* _List of tasks_
1. Translate this sentence from the passage on comparing societies into Spanish: "For such measurements, expert evaluations might be more productive and useful for the analysis of stratification of societies."
2. Answer these questions from the passage on comparing societies:
(a) Into what currency should the value of resources be converted?
(b) Who should provide the most reliable evaluation for all the societies observed?
(c) Which two organizations developed the cited sets of indicators?
3. Write what follows the final sentence of the passage on comparing societies, continuing it from that point.

* _Passage provided_

To make the comparison of values concerted and convenient, it is reasonable to apply scales of the same type. For instance, many quantitative relative indicators are measured in percentages, so it is expedient to use not shares, but percentages, for all relative indicators, and convert all other scales into percentages (thus, all percentage scales will vary from zero to one hundred). Likewise, measuring the value of certain resources (when such calculations are done and there are valid data), it is reasonable to convert their value to US dollars on the grounds that such measurement is utilized in the world development indices (of World Bank and United Nations) and makes possible to use comparable scales.

Certain measurements (for instance, the degree of favorability of social external environment for the existence of society and the degree of favorability of relations with social external environment) require an integral assessment, which is difficult to derive from objective data. For such measurements, expert evaluations might be more productive and useful for the analysis of stratification of societies. Experts are able to quantify characteristics of intersocietal relations and synthesize numerous parameters, including those that are not formalized and are not measured by widely adopted scales yet. To ensure the maximum consistency of evaluation and application of criteria, the most reliable evaluation should be the one provided by the same expert(s) for all the societies observed. Obviously, an expert should possess the relevant qualification for examination of all the societies under evaluation. For the aim of stratification of societies, the expert’s ability to compare values for all analyzed societies will be more important than the number of criteria applied. To increase the results precision, for each society average evaluations from several experts should be applied.

There are numerous indicators in the cited sets of indicators for comparison between societies (developed by World Bank and United Nations), which makes the interpretations of the resulting indices complicated. To keep a balance between completeness and parsimony of the complex of indicators it is reasonable to employ the minimal set of principal indicators, sufficient to display the stratification of societies in each measurement.

[Records from a dataset]

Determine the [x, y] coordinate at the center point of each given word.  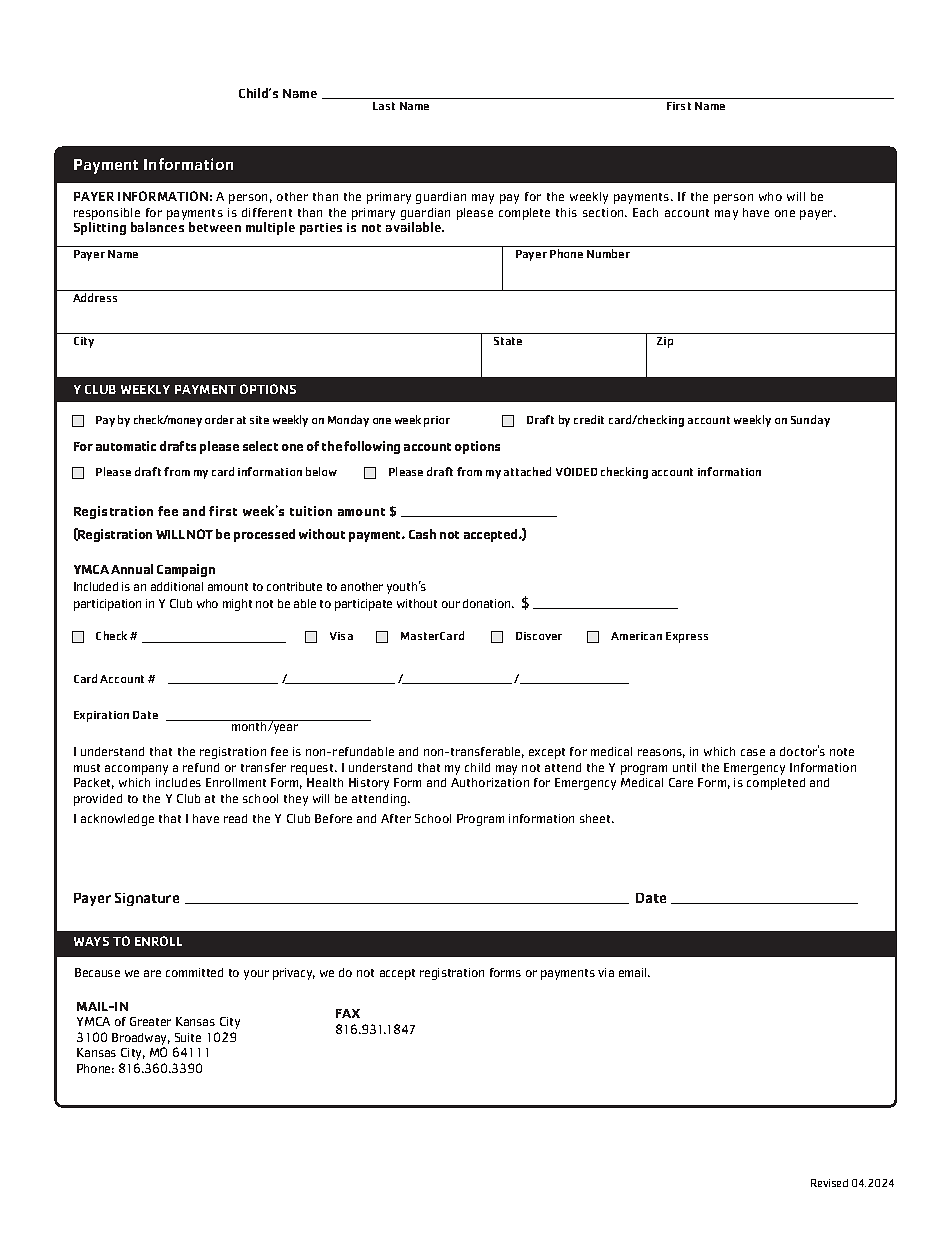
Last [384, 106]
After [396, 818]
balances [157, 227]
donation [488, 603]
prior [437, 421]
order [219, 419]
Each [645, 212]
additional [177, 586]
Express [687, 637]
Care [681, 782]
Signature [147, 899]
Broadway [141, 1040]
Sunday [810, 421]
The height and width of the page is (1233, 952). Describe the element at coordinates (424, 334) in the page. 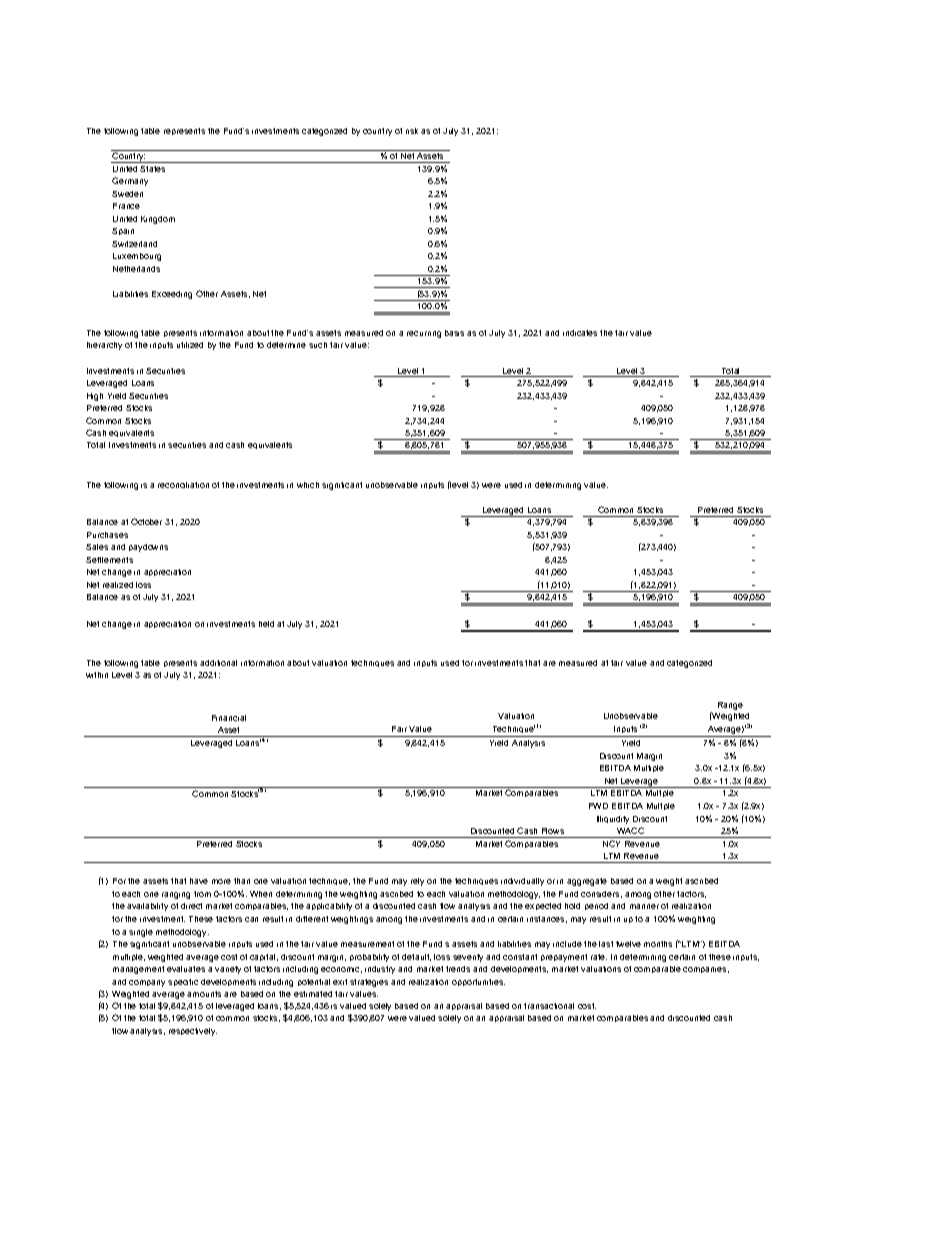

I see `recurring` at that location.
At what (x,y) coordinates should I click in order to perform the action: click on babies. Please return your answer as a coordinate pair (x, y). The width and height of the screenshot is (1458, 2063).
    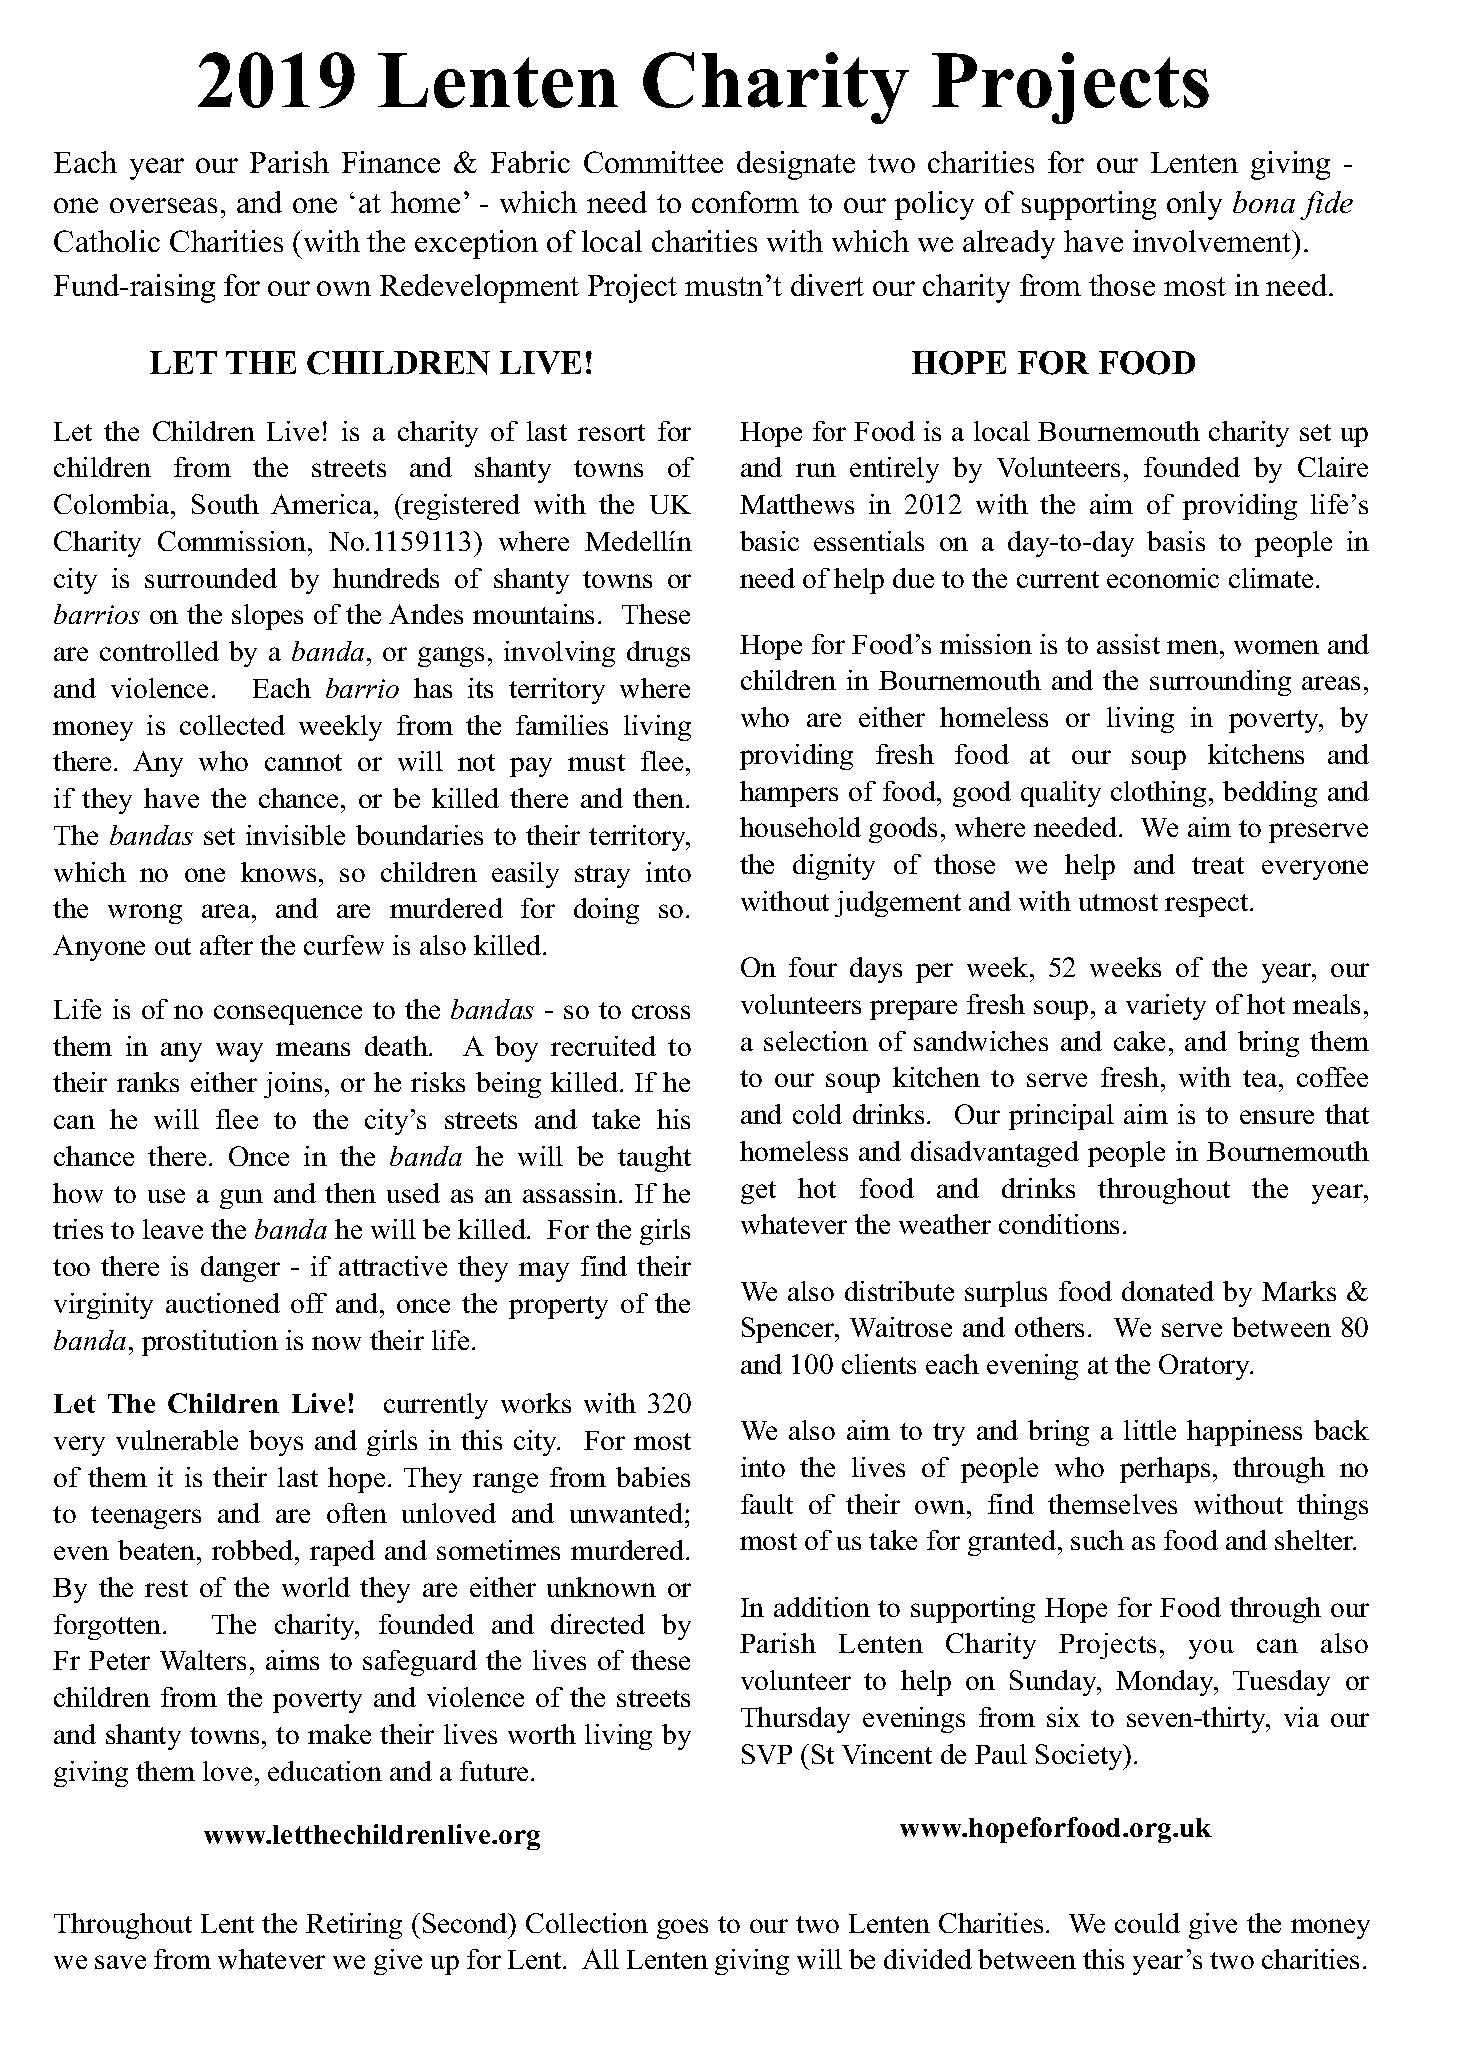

* _Answers for this exercise_
1. Para tales mediciones, las evaluaciones de expertos podrían ser más productivas y útiles para el análisis de la estratificación de las sociedades.

2.
(a) US dollars.
(b) The same expert(s).
(c) World Bank and United Nations.

3.
Ten aspects of intersocietal stratification have been distinguished in the previous study: (1) the attributes of the biophysical external environment of society, (2) the attributes of the social external environment of society, (3) the attributes of the population of society, (4) the attributes of the material resources of society, (5) the attributes of the culture of society, (6) the attributes of the social structure of society, (7) the attributes of the economy subsystem of society, (8) the attributes of the polity subsystem of society, (9) the attributes of the religion subsystem of society, and (10) the attributes of the education subsystem of society (Khutkyy, 2009). Qualitatively different criteria and measurements for each aspect of intersocietal stratification have been identified as well. To ensure a consistent application of these developments regarding aspects, criteria, and measurements of intersocietal stratification, the classification elaborated in the cited article will be applied.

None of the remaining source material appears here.